** BEGIN Page extract **

Investors assess the impact of drone strikes on Russian refineries and export terminals affecting shipments
Oil prices remained largely stable on Monday as investors assessed the impact of Ukrainian drone strikes on crucial Russian refineries and export terminals, which could jeopardize crude and fuel shipments. Brent crude futures increased by 34 cents to $67.33 per barrel, while U.S. West Texas Intermediate crude rose by 9 cents to $62.78 per barrel. Both benchmarks had seen gains of over one percent in the previous week, following Kyiv’s intensified targeting of Russian oil infrastructure.
Among the facilities attacked were the Primorsk terminal, Russia’s largest oil export hub, capable of loading approximately 1 million barrels per day, and the Kirishinefteorgsintez refinery, one of the country’s two largest, processing around 355,000 barrels daily—equating to 6.4 percent of national refining capacity. Ukrainian drone command confirmed “successful strikes” on these sites. Despite the damage, a Russian oil company in Bashkortostan announced it would continue to maintain its current production levels following a recent drone attack.

** END Page extract **
** BEGIN Data shown **

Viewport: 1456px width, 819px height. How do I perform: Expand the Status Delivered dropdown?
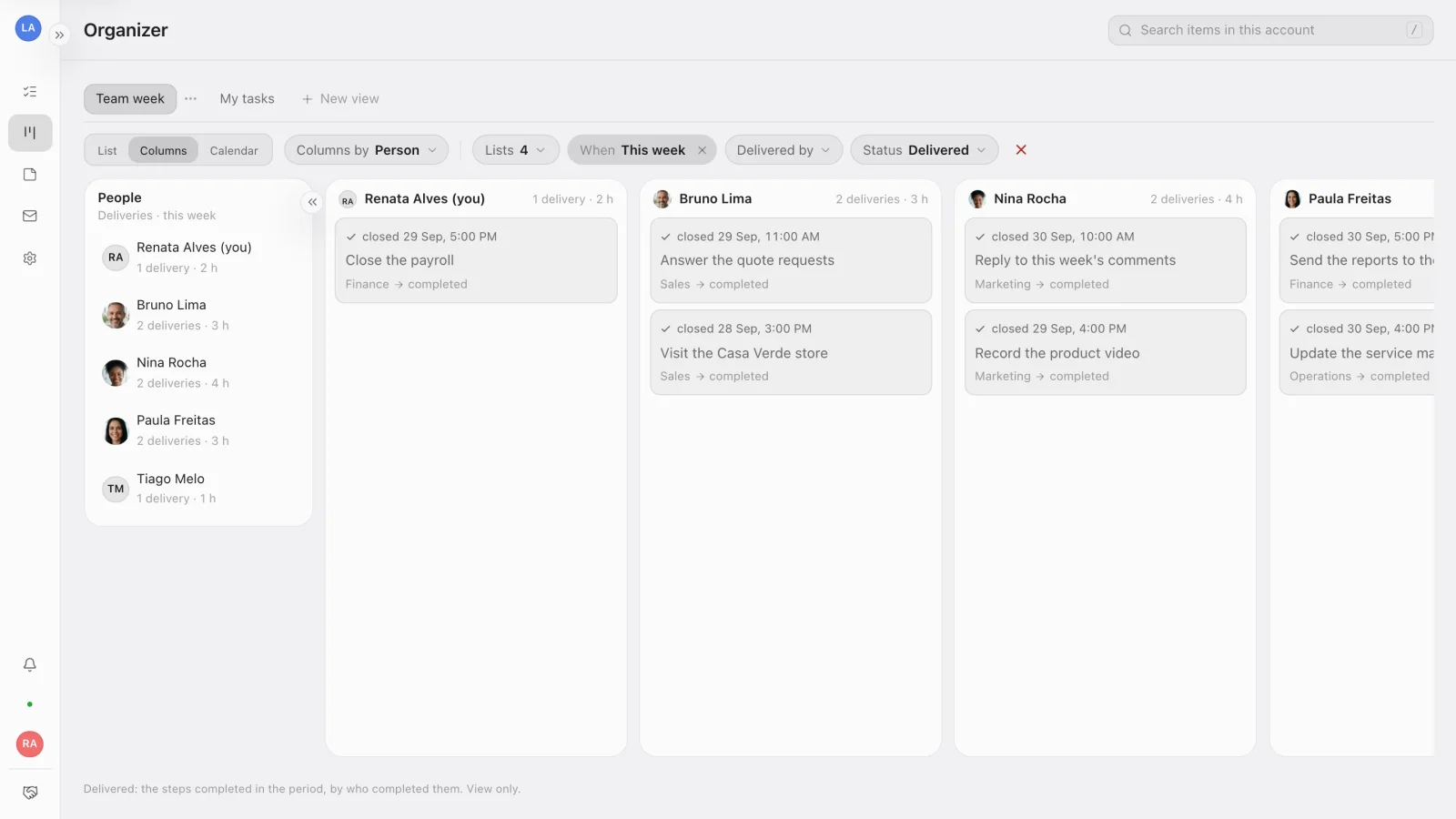[x=924, y=150]
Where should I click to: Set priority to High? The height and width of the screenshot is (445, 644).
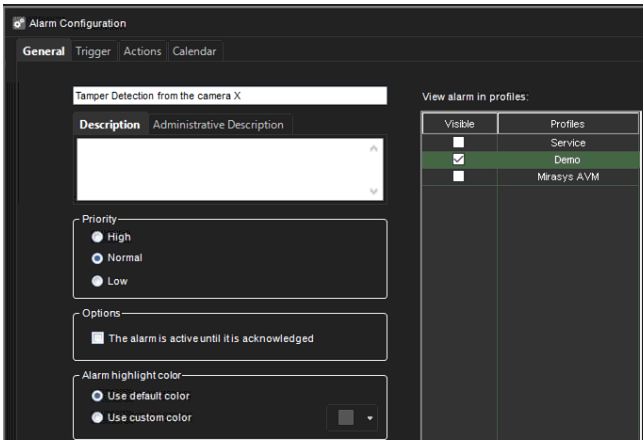97,237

** END Data shown **

Tasks and exercises:
- A) Answer from the oil price report:
(i) What price per barrel did Brent crude futures reach on Monday?
(ii) About how many barrels per day can the Primorsk terminal load?
(iii) What share of national refining capacity does the Kirishinefteorgsintez refinery account for?
- B) Write out the passage of the oil price report from "Investors assess the" to "Russian oil infrastructure." word for word.
Rely only on the oil price report, not on the lines.

Task-by-task solutions:
- A)
(i) $67.33 per barrel
(ii) Approximately 1 million barrels per day
(iii) 6.4 percent

- B)
Investors assess the impact of drone strikes on Russian refineries and export terminals affecting shipments
Oil prices remained largely stable on Monday as investors assessed the impact of Ukrainian drone strikes on crucial Russian refineries and export terminals, which could jeopardize crude and fuel shipments. Brent crude futures increased by 34 cents to $67.33 per barrel, while U.S. West Texas Intermediate crude rose by 9 cents to $62.78 per barrel. Both benchmarks had seen gains of over one percent in the previous week, following Kyiv’s intensified targeting of Russian oil infrastructure.